1. A characteristic muscle bulge in the lateral element (Fig.54A,B). This deformity is seen more often in the more severe clefts. The foreshortened lateral lip muscle remains "in situ", inserted into the alar base, rather than having been freed up and properly oriented to the rotation flap.

2. A marked depression at the tip of the advancement flap (Fig. 54C and D). This problem, also most often seen in the more severe clefts, is due to inadequate muscle bulk beneath the tip of the advancement flap. This is occasionally seen even in recent papers concerning cleft lip repair1.

Fig. 54

 

 

Some have recommended that the rotation flap cut-back be continued until the philtrum can be "gently" pulled into correct position (Fig.51).

How much pull is enough? How much pull is too much?

Fig. 55

 

 

If the lateral flap is simply advanced without correcting this problem (Fig.56A,B), the noticeable depression in the advancement flap tip (Fig.56C,D) will ensue.

Fig. 56

 

 

Preventing these deformities is straightforward:

1. Continue the cut in the alar base crease far enough to completely separate the advancement flap, and its muscle, from their attachments to the alar base (Fig.57A).
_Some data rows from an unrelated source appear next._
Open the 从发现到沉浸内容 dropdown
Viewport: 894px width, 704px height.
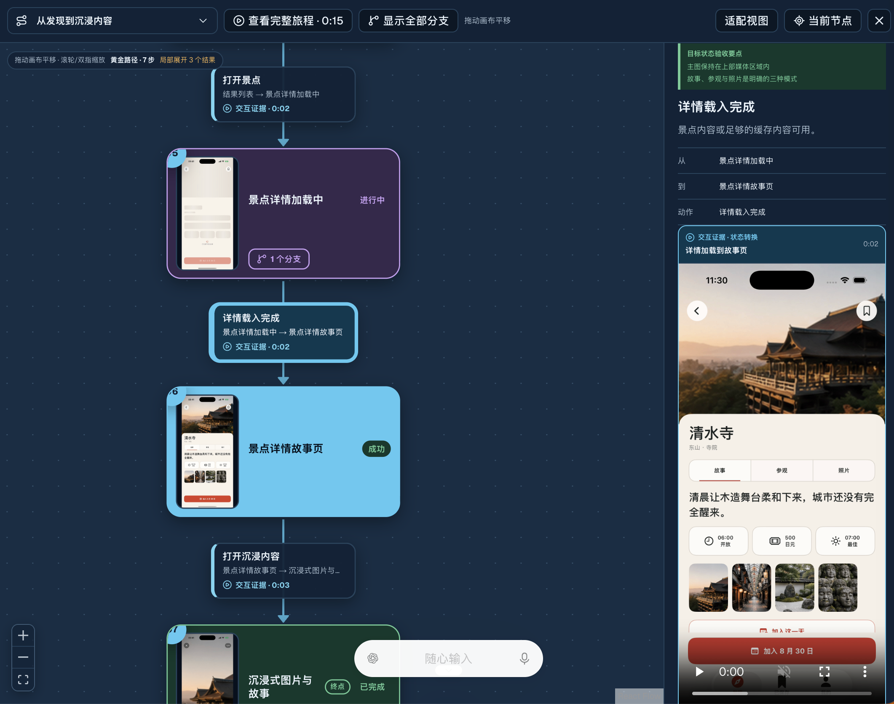[112, 21]
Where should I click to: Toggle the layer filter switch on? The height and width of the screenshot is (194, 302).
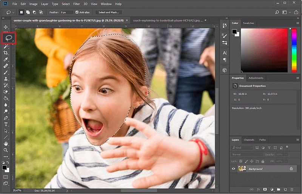click(x=287, y=147)
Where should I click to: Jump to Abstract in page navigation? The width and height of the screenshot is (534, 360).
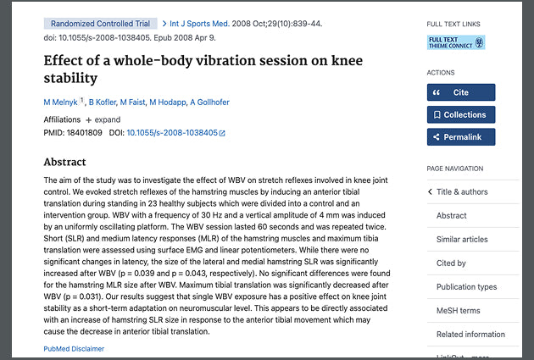pos(452,216)
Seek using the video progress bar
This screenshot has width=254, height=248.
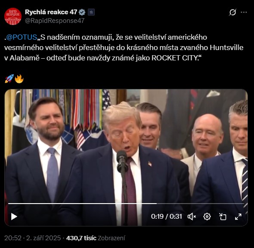coord(126,204)
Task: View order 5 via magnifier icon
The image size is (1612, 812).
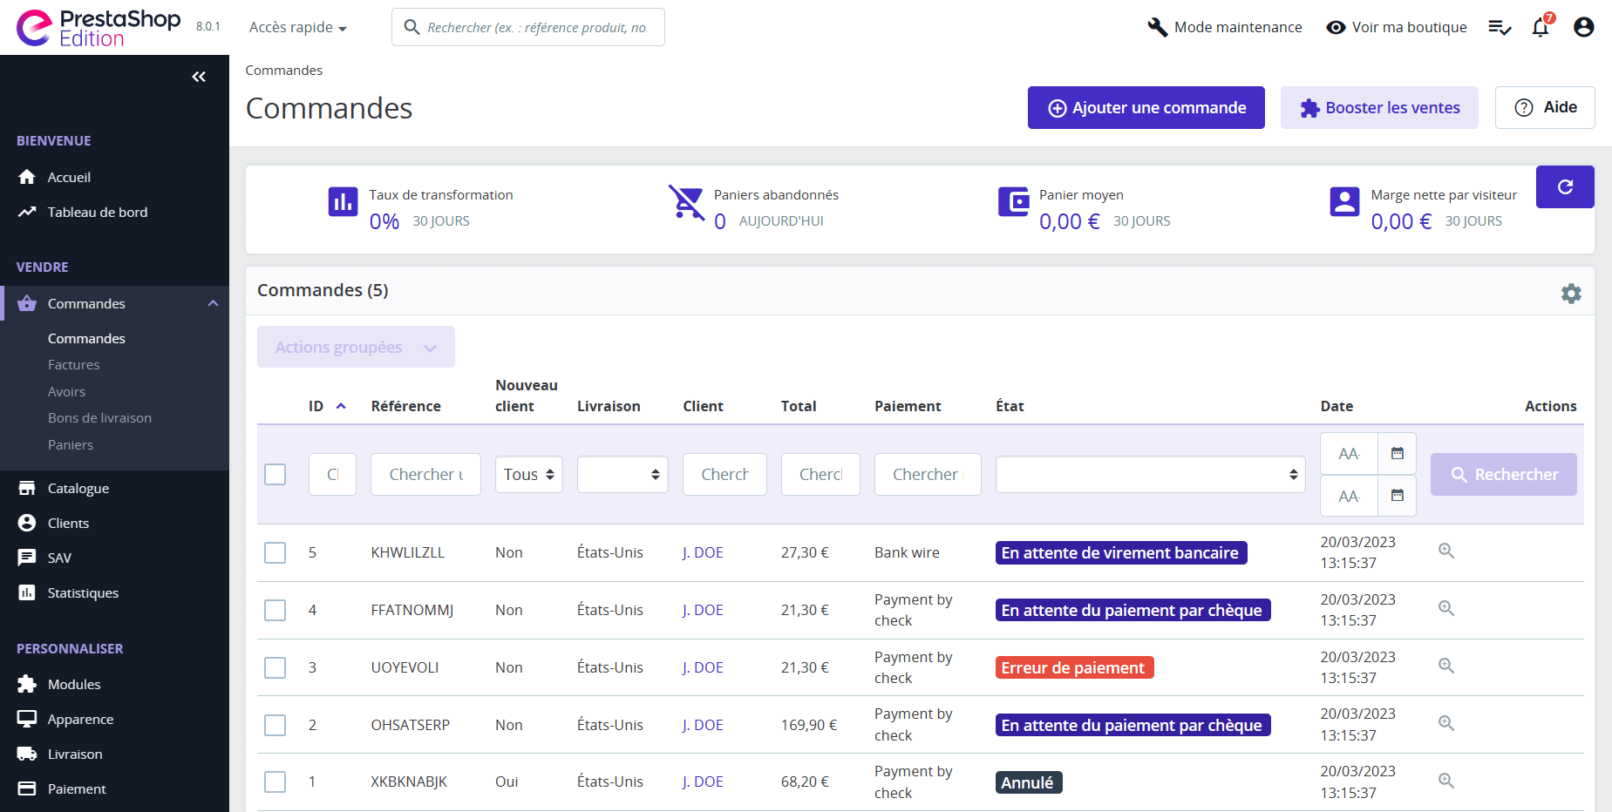Action: [x=1445, y=551]
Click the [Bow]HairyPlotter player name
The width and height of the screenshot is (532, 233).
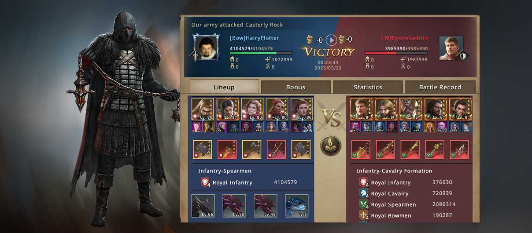255,38
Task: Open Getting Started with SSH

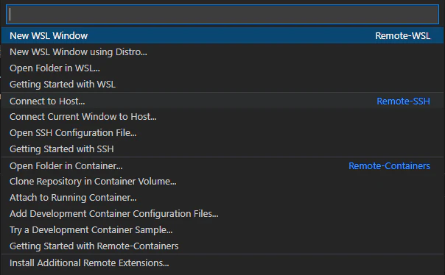Action: click(223, 149)
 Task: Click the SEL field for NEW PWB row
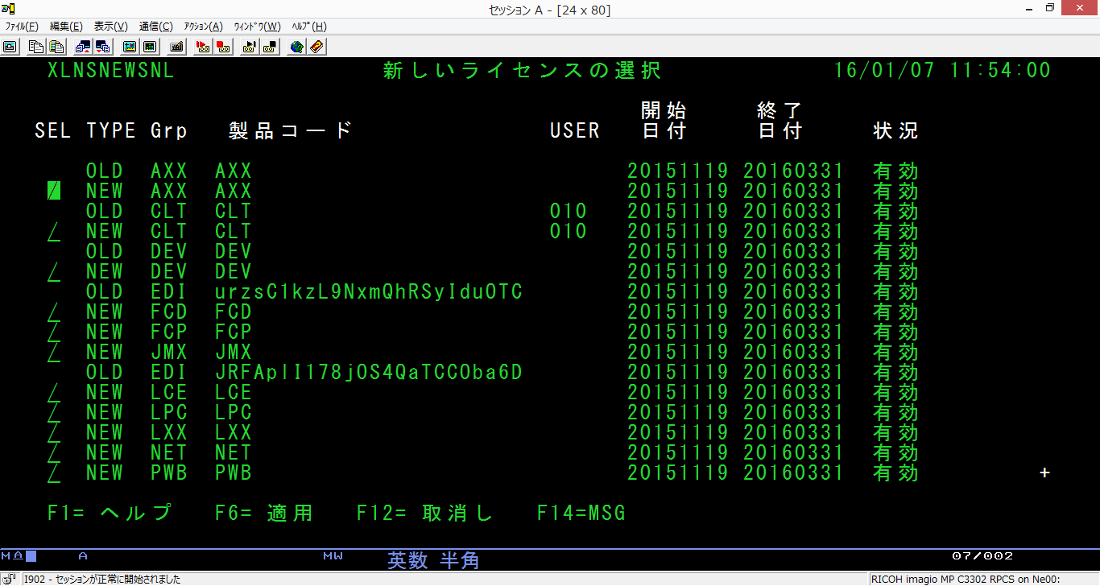[54, 473]
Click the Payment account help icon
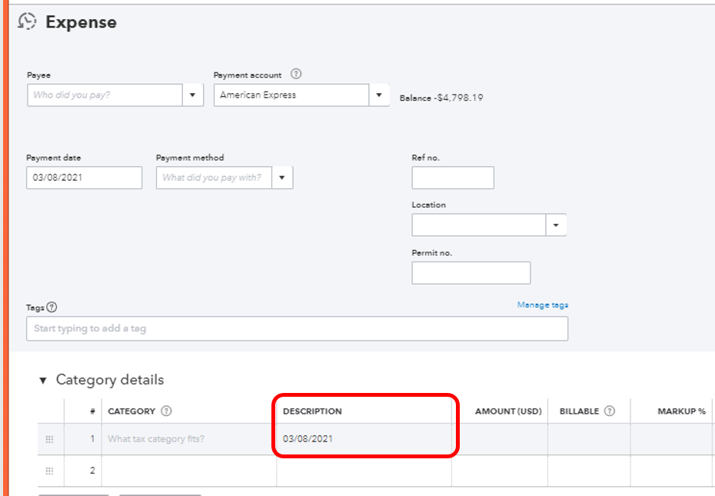Screen dimensions: 715x496 (x=296, y=75)
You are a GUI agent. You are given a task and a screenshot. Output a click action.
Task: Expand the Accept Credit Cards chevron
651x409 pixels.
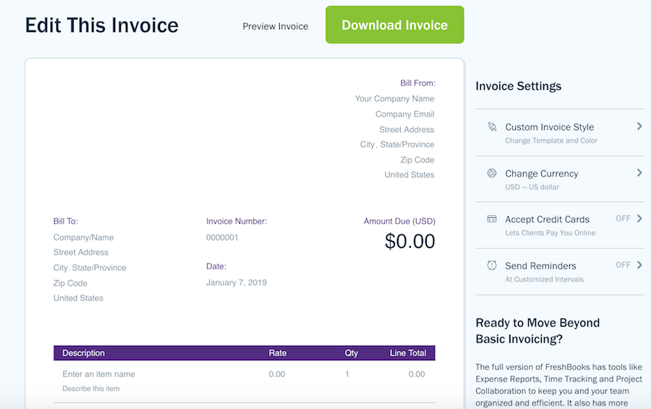point(639,219)
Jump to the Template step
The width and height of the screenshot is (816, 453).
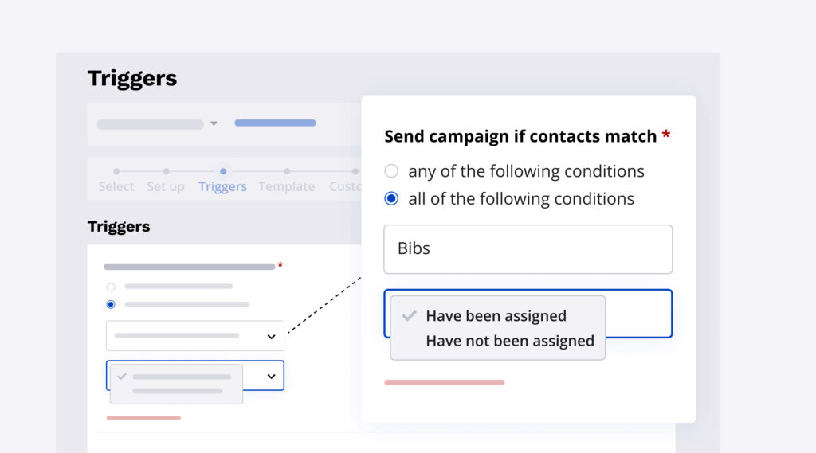[286, 186]
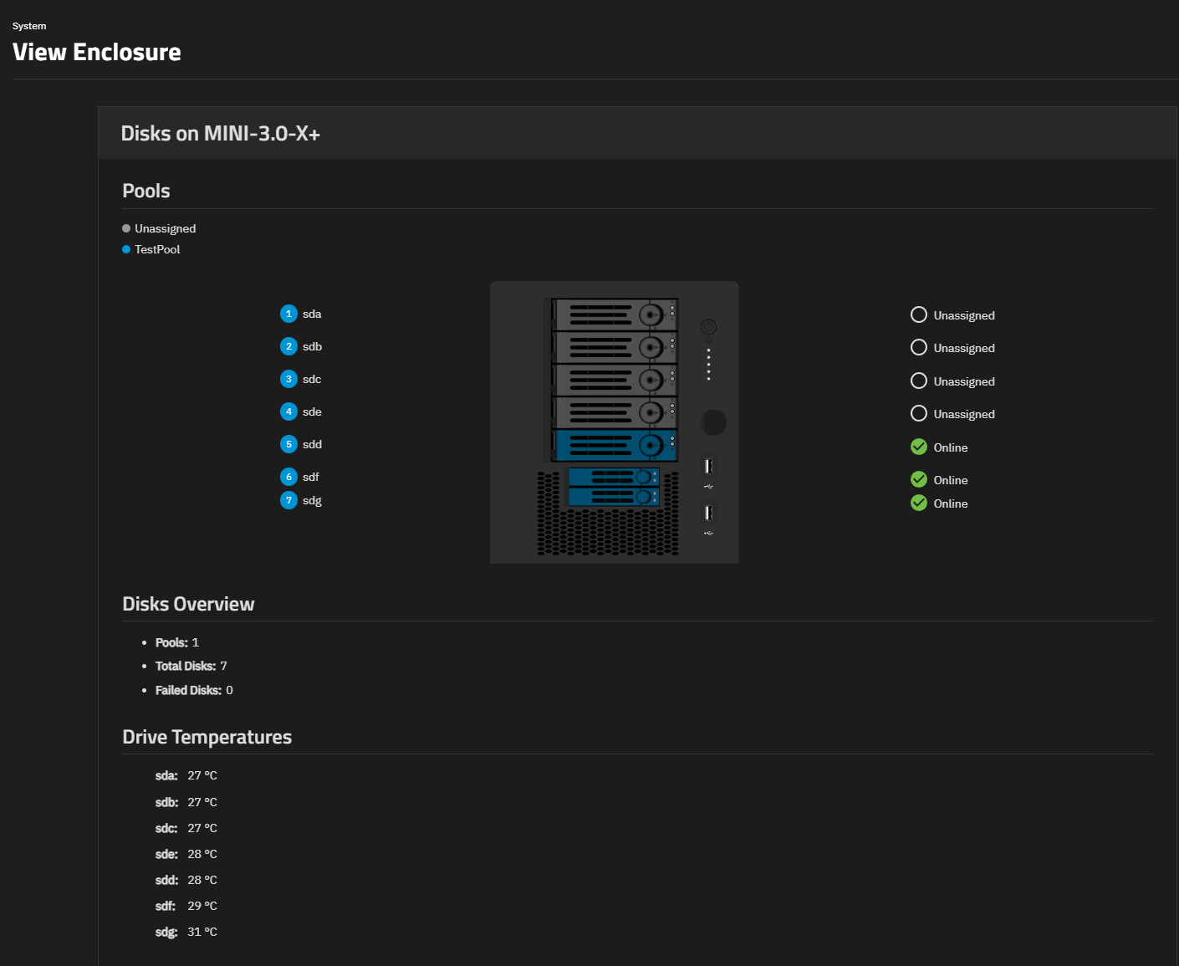Click the empty Unassigned circle in sda row
Viewport: 1179px width, 966px height.
pos(918,314)
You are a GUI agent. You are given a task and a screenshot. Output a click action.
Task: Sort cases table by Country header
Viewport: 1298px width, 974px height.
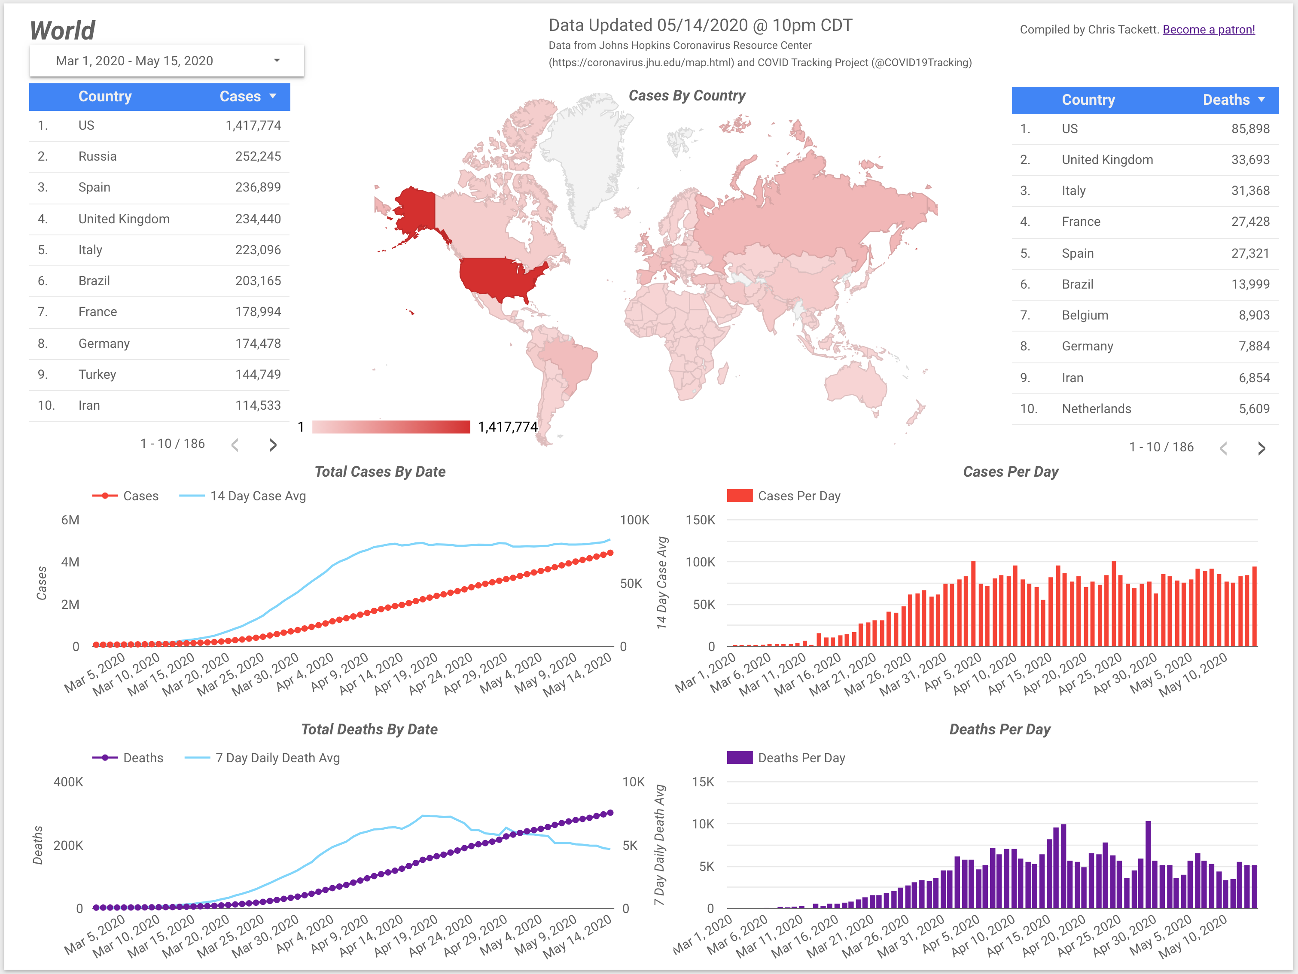[x=105, y=96]
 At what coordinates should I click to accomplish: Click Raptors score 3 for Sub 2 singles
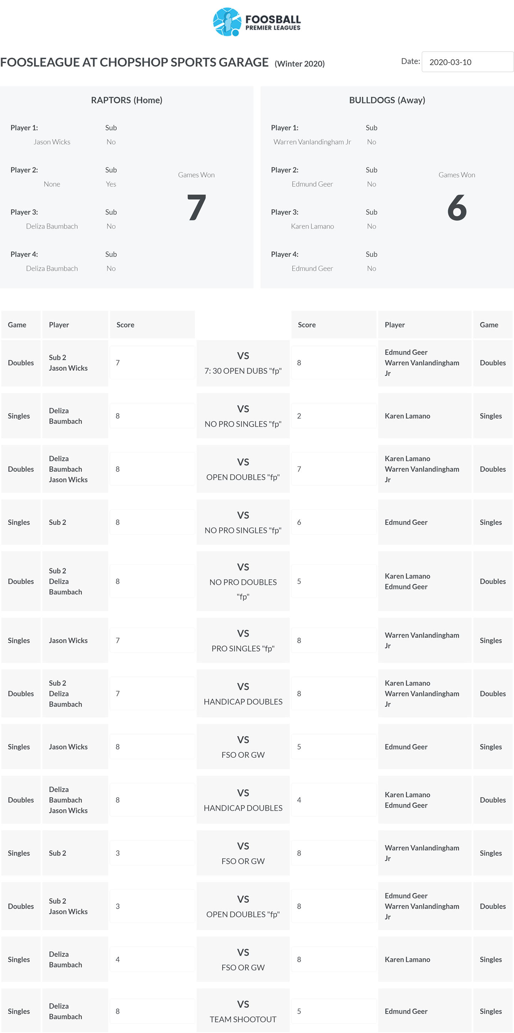coord(152,853)
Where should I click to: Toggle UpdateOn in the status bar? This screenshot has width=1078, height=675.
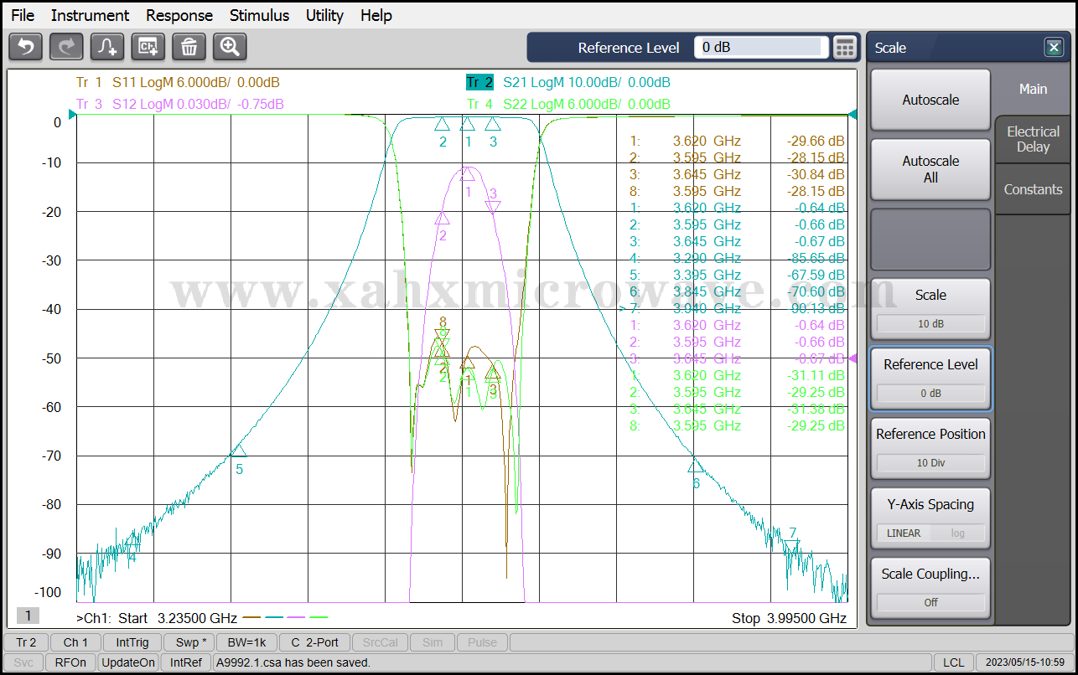tap(128, 662)
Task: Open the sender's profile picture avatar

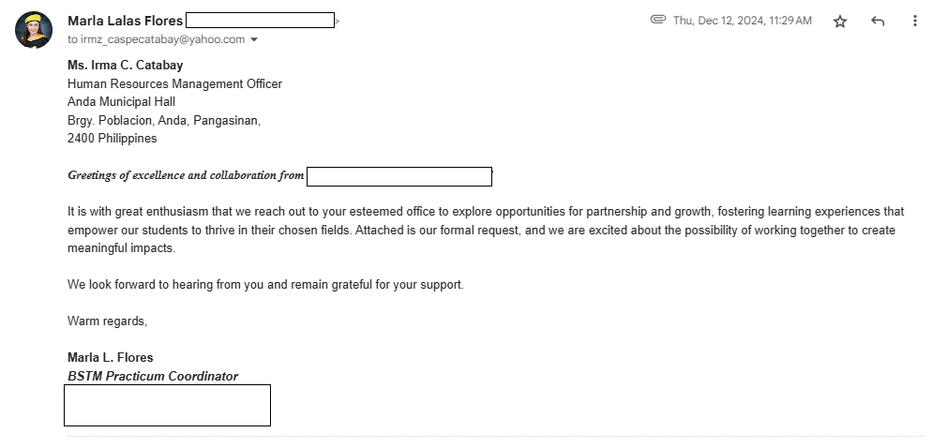Action: [34, 30]
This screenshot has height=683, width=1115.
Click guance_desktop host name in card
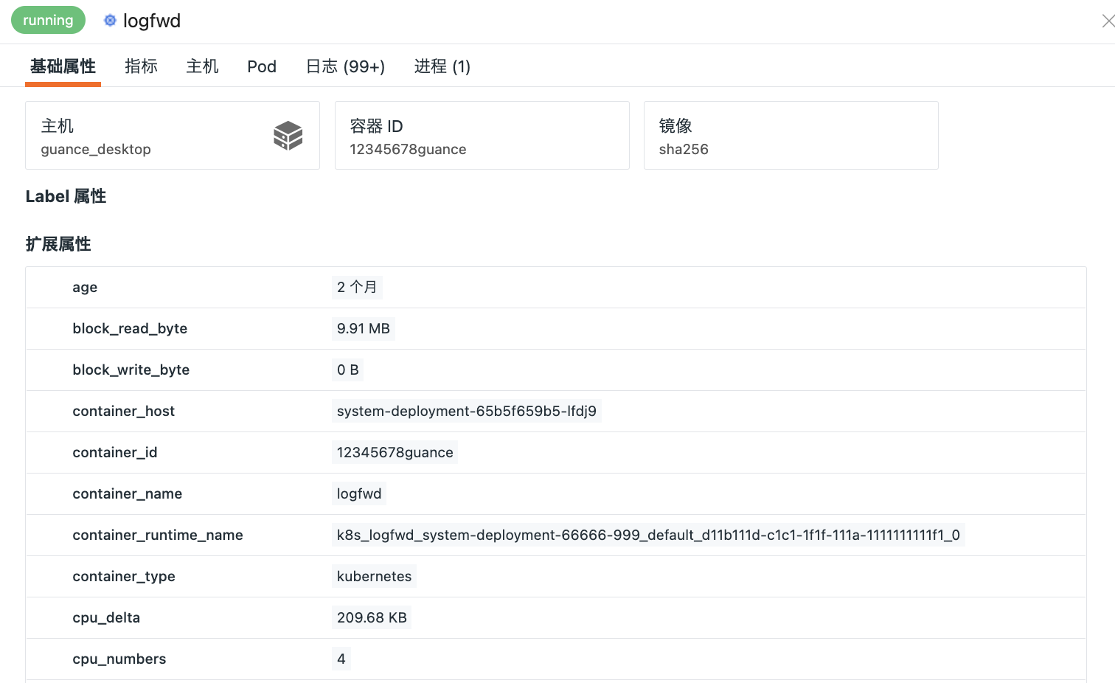click(96, 149)
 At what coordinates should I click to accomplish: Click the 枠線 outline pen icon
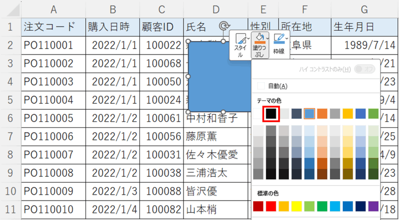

2. Dissect the skin away from the underlying muscle enough to allow the muscle to be advanced independent from the skin (Fig.57B).

Fig. 57

 

 

3. Find the point at which, when pulling on (advancing) the upper edge of the muscle (Fig.58A,C), one's forceps come to lie directly under the tip of the skin flap (Fig.58B,D). This is the proper location for the suture to be placed in the muscle of the lateral element to advance it into the apex of the rotation flap. This muscle advancement provides a full bodied muscle platform upon which the skin tip of the advancement flap will rest. Because the lateral lip muscle is detached from the nasal alar base, repositioned, and appropriately stretched, the unsightly bulge shown in Fig. 54, A and B, is avoided.

Fig. 58

 

 

Fig. 59A shows the appearance of the repair after the muscle has been advanced into the rotation defect.

Fig. 59B shows the skin tip of the advancement flap sitting on this solid muscle platform, giving the lip a normal anatomic fullness and balance.